Le gouvernement fédéral doit protéger les travailleurs contre l’interdiction d’exportation

28 juin 2019

Les syndicats du Canada incitent le gouvernement fédéral à s’assurer que les travailleurs canadiens sont protégés contre les pertes d’emploi et de revenu par suite de la récente interdiction par la Chine des exportations canadiennes de bœuf et de porc.

Cette interdiction a été imposée après que les inspecteurs des douanes chinois ont détecté un additif alimentaire prohibé dans un lot d’expéditions de porc étiqueté canadien. L’Agence canadienne d’inspection des aliments (ACIA) a confirmé que les certificats d’inspection étaient frauduleux, et une enquête a été entreprise.

« L’industrie canadienne des viandes est un des principaux secteurs économiques du Canada et emploie des centaines de milliers de personnes dans l’ensemble du pays. L’interdiction affectera non seulement les personnes directement employées dans l’industrie mais aussi celles qui travaillent dans les industries dérivées de toute la chaîne de valeur », dit Hassan Yussuff, président du CTC.

Pendant les quatre premiers mois de 2019, les exportations de bœuf et de veau vers la Chine ont compté pour 6,1 % du total des exportations canadiennes, ce qui représente une augmentation de 344 % sur douze mois. Les exportations de porc vers la Chine ont compté pour 22,7 % du total, soit une augmentation de 80 %. La Chine était la cinquième destination du bœuf et du veau canadiens et la troisième destination du porc canadien.

« Nous incitons le gouvernement fédéral et l’ACIA à collaborer étroitement avec le gouvernement chinois pour apaiser les craintes de celui-ci au sujet du système de supervision de l’exportation des viandes et régler rapidement le différend », déclare M. Yussuff.

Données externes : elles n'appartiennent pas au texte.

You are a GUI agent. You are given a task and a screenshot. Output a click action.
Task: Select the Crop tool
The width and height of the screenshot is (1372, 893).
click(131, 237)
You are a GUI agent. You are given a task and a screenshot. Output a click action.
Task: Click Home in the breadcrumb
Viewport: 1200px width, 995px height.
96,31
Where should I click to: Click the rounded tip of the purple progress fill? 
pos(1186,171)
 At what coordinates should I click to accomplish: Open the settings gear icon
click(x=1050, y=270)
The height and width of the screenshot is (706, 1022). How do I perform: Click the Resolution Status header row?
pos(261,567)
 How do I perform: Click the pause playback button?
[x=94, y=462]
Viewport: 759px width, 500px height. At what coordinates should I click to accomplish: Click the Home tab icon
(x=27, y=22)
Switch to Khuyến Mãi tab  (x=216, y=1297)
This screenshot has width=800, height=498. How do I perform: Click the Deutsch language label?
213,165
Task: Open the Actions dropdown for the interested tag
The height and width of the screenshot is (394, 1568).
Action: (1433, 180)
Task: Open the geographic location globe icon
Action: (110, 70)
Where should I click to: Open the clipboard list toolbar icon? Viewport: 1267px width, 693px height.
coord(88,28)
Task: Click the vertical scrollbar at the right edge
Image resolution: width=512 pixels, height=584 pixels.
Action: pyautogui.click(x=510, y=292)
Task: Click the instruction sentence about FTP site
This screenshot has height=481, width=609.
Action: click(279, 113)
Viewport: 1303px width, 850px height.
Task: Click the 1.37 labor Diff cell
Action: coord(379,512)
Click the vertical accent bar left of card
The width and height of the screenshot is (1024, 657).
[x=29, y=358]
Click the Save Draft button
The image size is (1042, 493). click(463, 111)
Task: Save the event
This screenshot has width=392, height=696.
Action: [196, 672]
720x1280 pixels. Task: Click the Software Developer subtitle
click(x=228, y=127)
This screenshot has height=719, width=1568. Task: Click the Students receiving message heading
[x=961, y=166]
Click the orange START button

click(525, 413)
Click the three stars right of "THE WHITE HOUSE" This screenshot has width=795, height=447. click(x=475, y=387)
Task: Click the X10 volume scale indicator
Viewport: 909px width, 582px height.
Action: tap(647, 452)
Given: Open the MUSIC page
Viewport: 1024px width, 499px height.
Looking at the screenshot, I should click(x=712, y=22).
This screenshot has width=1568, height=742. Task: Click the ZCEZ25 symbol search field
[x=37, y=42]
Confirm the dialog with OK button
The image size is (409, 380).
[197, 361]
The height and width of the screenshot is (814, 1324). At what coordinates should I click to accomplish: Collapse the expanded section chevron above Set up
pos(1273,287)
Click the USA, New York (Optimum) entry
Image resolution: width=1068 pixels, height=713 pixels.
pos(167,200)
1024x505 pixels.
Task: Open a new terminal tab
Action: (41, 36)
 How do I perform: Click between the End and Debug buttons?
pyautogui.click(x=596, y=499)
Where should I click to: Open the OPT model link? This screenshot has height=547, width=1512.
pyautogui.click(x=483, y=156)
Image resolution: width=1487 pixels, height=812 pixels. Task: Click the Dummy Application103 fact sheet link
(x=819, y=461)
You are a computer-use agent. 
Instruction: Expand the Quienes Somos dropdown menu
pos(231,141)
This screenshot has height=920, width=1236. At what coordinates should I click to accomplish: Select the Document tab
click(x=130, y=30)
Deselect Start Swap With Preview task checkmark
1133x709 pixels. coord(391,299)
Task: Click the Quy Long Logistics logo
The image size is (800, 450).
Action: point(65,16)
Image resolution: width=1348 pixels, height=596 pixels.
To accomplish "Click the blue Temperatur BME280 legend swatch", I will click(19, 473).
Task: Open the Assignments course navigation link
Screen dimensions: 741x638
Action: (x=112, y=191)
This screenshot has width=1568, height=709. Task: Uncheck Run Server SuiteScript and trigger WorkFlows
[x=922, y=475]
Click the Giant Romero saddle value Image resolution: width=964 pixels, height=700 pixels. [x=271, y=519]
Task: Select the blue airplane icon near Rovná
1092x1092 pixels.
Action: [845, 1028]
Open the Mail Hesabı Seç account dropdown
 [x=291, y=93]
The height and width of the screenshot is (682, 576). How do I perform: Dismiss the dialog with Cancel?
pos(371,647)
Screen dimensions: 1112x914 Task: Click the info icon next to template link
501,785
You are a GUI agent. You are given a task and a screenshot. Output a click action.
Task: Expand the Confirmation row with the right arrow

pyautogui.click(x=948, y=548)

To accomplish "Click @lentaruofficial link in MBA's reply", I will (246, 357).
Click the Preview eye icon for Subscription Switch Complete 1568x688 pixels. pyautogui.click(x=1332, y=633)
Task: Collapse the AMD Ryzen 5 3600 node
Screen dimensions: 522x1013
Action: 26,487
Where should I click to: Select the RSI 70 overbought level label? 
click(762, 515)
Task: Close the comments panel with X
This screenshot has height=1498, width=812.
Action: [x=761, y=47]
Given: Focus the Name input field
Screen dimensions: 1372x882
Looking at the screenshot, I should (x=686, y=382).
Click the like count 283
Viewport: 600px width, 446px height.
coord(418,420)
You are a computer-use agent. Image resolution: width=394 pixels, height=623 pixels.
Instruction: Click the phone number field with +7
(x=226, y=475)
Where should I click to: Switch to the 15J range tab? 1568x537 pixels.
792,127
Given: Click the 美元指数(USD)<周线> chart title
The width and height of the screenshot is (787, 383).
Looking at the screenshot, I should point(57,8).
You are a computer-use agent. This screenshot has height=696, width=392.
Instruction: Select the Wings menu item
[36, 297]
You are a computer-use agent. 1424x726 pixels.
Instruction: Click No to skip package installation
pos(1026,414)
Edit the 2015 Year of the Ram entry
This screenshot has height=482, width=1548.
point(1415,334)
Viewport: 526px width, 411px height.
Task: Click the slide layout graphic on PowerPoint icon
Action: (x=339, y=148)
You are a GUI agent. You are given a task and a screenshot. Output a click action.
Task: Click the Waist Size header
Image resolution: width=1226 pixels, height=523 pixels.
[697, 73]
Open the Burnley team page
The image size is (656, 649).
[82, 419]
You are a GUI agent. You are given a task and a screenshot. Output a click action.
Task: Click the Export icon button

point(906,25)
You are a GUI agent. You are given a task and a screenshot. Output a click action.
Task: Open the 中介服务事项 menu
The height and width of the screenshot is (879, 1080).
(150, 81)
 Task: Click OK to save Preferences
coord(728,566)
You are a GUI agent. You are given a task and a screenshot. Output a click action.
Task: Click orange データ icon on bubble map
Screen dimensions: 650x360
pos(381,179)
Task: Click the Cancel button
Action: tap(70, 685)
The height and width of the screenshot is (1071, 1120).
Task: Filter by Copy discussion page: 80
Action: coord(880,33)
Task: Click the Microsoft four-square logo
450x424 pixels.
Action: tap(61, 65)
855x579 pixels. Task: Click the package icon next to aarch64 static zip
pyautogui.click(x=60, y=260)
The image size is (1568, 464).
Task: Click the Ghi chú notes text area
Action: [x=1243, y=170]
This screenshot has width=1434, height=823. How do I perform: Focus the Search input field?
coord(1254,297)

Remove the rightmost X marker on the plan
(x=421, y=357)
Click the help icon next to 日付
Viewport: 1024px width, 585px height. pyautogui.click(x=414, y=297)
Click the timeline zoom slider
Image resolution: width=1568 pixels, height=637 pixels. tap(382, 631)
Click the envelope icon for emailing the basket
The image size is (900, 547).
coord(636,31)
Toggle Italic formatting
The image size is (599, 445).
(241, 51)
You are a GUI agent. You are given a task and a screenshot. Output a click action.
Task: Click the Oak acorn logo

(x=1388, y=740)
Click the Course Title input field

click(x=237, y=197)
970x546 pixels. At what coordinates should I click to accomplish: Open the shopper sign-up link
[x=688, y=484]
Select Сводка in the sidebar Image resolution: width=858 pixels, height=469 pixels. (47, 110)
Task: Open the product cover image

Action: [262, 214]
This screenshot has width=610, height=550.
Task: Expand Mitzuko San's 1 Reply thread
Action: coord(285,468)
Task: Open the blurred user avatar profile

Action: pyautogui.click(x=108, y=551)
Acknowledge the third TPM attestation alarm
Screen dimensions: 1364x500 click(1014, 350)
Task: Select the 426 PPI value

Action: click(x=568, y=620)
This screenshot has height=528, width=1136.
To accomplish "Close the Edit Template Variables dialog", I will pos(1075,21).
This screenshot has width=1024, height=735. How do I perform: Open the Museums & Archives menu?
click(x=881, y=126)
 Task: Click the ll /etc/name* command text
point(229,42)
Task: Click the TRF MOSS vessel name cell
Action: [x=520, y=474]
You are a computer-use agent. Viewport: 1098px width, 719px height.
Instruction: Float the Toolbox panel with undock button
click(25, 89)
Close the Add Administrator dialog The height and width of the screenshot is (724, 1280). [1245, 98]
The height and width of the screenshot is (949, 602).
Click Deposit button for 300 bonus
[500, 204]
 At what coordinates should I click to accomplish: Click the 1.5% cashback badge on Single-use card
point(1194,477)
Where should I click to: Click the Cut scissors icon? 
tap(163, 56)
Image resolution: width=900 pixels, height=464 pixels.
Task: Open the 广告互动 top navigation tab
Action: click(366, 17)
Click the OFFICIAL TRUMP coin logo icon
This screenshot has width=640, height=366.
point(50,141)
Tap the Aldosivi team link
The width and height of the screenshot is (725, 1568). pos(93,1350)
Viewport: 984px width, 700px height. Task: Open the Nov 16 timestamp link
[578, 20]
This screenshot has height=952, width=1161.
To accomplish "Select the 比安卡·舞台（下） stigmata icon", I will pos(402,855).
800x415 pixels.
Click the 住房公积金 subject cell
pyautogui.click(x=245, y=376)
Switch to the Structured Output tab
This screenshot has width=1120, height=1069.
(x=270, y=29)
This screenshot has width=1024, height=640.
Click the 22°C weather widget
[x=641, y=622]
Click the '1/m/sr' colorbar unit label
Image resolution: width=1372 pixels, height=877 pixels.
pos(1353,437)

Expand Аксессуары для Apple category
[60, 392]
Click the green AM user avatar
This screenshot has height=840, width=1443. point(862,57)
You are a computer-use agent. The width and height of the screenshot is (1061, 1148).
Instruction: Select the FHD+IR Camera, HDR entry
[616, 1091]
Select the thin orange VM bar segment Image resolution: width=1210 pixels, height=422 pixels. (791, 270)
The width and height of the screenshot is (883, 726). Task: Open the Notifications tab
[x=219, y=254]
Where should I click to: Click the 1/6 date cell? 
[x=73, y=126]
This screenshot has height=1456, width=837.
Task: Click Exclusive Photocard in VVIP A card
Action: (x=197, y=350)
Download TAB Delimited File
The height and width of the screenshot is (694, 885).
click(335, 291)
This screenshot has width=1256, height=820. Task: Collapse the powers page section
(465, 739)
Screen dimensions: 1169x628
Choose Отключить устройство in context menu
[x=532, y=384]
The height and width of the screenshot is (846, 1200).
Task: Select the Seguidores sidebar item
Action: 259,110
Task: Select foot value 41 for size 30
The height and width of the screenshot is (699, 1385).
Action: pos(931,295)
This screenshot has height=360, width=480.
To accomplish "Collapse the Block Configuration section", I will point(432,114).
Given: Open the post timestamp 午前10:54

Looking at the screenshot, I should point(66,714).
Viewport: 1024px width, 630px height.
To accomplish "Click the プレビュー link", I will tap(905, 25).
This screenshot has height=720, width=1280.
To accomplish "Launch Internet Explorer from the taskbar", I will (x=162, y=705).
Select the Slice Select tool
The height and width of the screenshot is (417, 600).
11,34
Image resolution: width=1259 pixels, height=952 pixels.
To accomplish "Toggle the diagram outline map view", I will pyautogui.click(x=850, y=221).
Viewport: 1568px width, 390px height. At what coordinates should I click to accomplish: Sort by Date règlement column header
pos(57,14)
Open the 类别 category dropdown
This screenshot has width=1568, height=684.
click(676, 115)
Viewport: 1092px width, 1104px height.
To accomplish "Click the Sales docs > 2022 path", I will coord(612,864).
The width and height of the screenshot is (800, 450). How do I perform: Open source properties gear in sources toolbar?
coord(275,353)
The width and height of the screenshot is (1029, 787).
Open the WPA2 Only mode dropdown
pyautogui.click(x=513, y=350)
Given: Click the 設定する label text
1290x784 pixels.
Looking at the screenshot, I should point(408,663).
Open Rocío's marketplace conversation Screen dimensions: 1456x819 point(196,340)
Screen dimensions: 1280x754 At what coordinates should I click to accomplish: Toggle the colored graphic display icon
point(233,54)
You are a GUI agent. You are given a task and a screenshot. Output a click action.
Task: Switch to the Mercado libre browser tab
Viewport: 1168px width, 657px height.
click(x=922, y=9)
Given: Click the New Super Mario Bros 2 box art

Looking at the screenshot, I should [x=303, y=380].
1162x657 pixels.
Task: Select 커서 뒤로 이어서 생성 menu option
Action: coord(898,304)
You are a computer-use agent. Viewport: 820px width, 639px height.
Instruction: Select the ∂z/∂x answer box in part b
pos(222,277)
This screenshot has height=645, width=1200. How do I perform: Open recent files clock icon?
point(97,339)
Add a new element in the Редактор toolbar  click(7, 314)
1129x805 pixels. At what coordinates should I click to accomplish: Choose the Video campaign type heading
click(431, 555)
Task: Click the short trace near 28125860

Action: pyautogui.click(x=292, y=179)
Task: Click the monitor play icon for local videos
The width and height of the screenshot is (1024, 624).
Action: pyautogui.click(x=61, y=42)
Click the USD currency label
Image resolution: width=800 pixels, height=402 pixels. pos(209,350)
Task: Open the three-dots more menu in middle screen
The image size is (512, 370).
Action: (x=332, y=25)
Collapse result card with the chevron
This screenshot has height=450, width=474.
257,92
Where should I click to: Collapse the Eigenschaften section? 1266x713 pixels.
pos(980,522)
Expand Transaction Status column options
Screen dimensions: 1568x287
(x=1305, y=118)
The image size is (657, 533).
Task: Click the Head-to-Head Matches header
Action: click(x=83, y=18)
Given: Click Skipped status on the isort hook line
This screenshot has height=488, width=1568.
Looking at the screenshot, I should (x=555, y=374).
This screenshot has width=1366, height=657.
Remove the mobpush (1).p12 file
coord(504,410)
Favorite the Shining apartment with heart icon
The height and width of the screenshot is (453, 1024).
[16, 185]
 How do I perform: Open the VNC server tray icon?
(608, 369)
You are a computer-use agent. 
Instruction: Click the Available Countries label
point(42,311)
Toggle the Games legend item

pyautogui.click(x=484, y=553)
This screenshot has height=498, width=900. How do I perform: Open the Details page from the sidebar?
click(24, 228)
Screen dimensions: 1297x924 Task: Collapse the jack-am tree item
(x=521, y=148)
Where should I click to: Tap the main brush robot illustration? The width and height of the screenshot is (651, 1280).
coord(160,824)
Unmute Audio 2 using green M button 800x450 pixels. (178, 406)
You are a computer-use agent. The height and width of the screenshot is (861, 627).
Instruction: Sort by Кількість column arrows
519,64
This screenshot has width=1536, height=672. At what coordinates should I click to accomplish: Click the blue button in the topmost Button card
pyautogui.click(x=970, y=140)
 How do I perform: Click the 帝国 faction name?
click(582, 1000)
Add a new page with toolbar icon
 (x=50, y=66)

Les syndicats du Canada demandent au gouvernement d’établir un mécanisme robuste et durable pour protéger les personnes travaillant dans des industries affectées par la volatilité du commerce mondial. L’interdiction des exportations de viandes canadiennes se produit après le resserrement des inspections dans les ports chinois et l’imposition d’interdictions sélectives aux exportateurs agricoles qui ont fait dégringoler les exportations de canola, de pois et de soya vers la Chine.

« Dans ce contexte de tensions commerciales imprévisibles, les travailleurs et les travailleuses doivent pouvoir compter sur une protection de leur gagne-pain. Le gouvernement doit collaborer avec le mouvement syndical pour dresser un plan concret de protection des emplois et des revenus dans les industries exportatrices canadiennes », ajoute M. Yussuff.